**Data for processing**.
::::::::::

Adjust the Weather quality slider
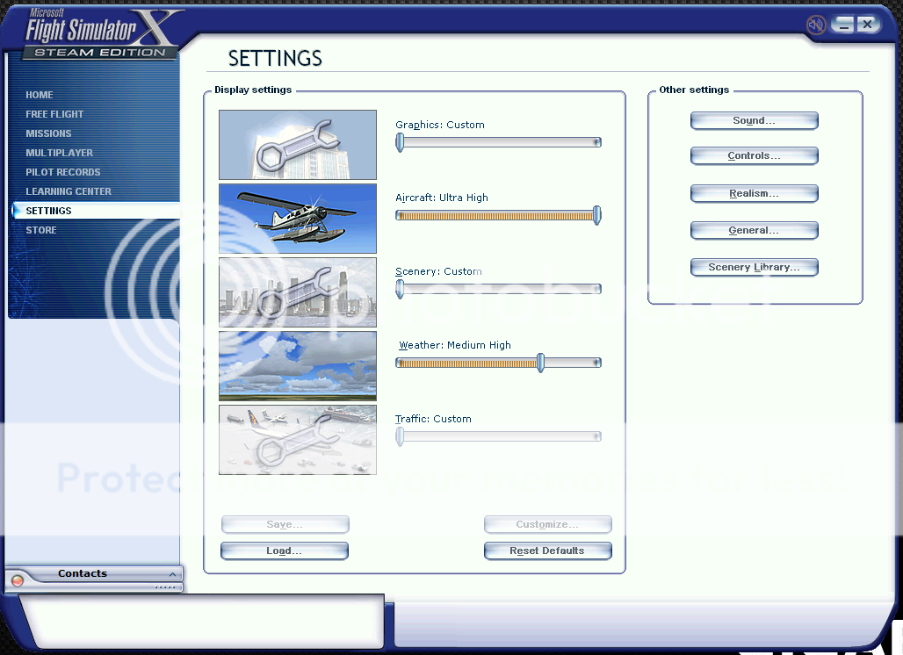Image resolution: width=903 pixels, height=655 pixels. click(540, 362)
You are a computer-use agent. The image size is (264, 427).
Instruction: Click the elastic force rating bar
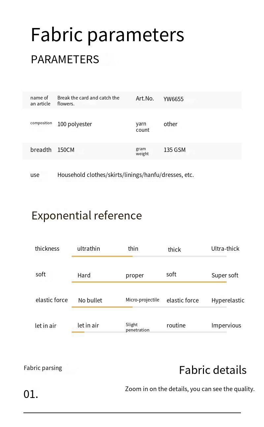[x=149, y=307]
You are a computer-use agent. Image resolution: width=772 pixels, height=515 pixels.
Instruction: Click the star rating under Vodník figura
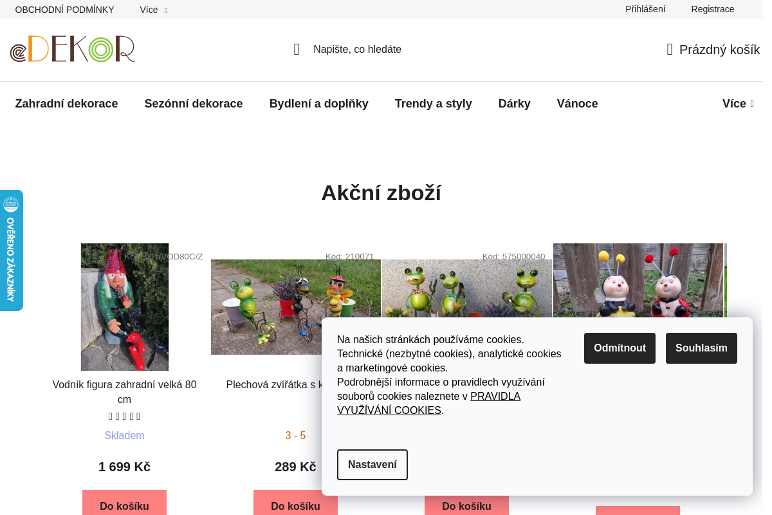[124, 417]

::::::::::

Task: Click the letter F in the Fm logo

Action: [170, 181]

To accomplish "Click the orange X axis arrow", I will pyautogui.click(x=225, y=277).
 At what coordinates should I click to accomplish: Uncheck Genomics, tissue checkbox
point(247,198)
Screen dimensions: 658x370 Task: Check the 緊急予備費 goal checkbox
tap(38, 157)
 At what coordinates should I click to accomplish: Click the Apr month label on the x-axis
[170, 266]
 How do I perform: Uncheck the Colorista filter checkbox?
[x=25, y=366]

::::::::::

**Work order**.
Give the number of lines in the listing that include the word "computer", without any added words.

**Response for this exercise**.
2